▶ **WORK REQUIRED**
This exercise calls for duplicating every entry below exactly, without the images.

▶ **DATASET RECORDS**
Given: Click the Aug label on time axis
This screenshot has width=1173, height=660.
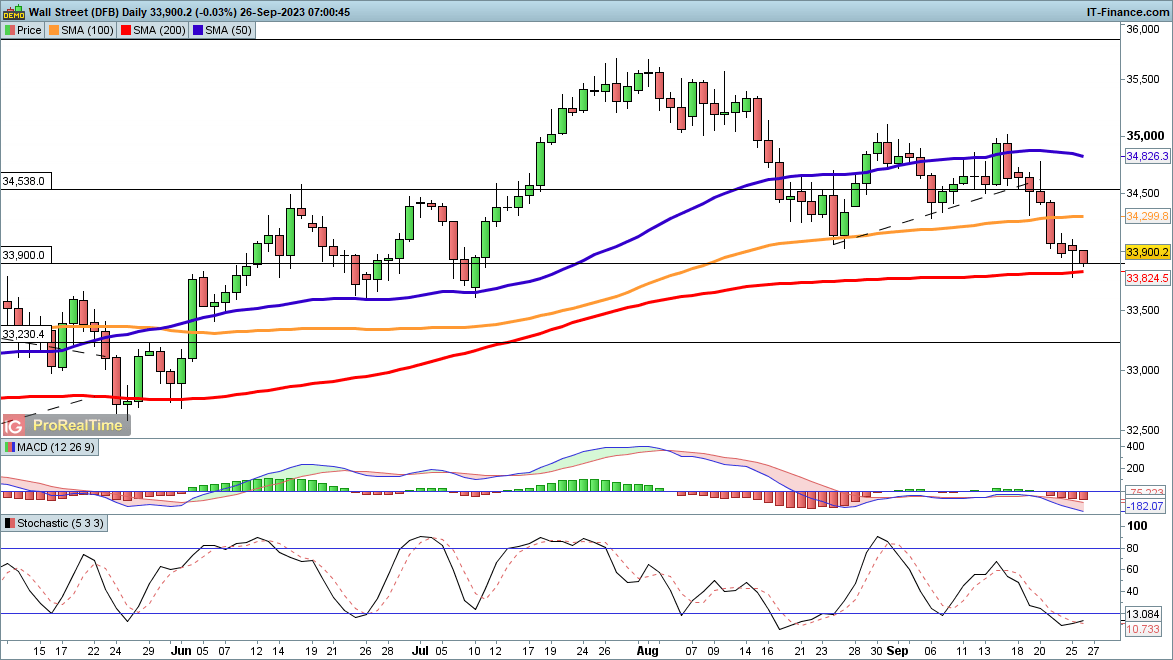Looking at the screenshot, I should click(646, 650).
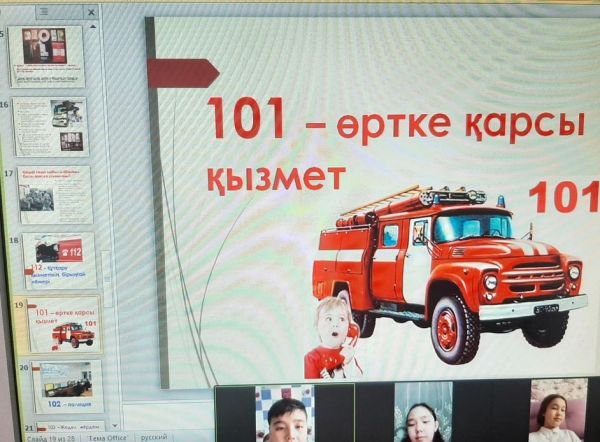Open slide 16 thumbnail
600x442 pixels.
click(51, 126)
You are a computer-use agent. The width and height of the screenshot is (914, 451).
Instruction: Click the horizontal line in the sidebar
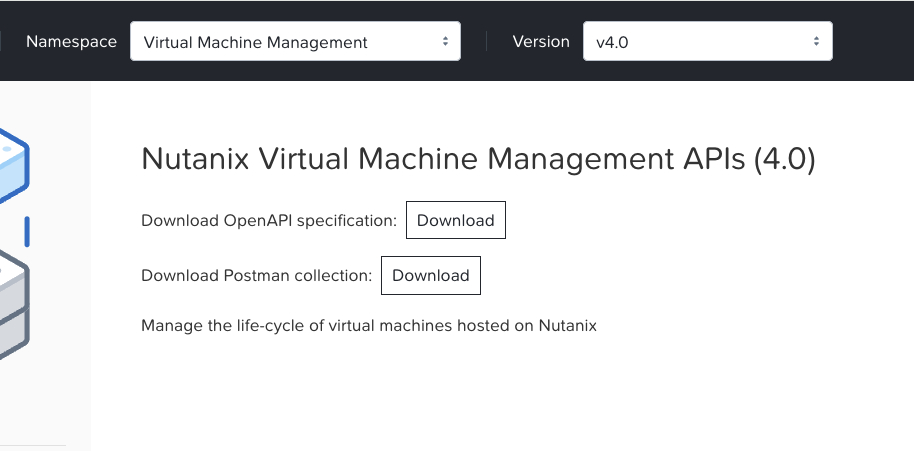tap(32, 446)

▶ **EXERCISE RESULT**
Given: Click the Aug label on time axis
This screenshot has width=1173, height=660.
Looking at the screenshot, I should click(646, 650).
Open slide 16 thumbnail
600x442 pixels.
click(51, 126)
You are a computer-use agent. The width and height of the screenshot is (914, 451).
Instruction: Click the horizontal line in the sidebar
tap(32, 446)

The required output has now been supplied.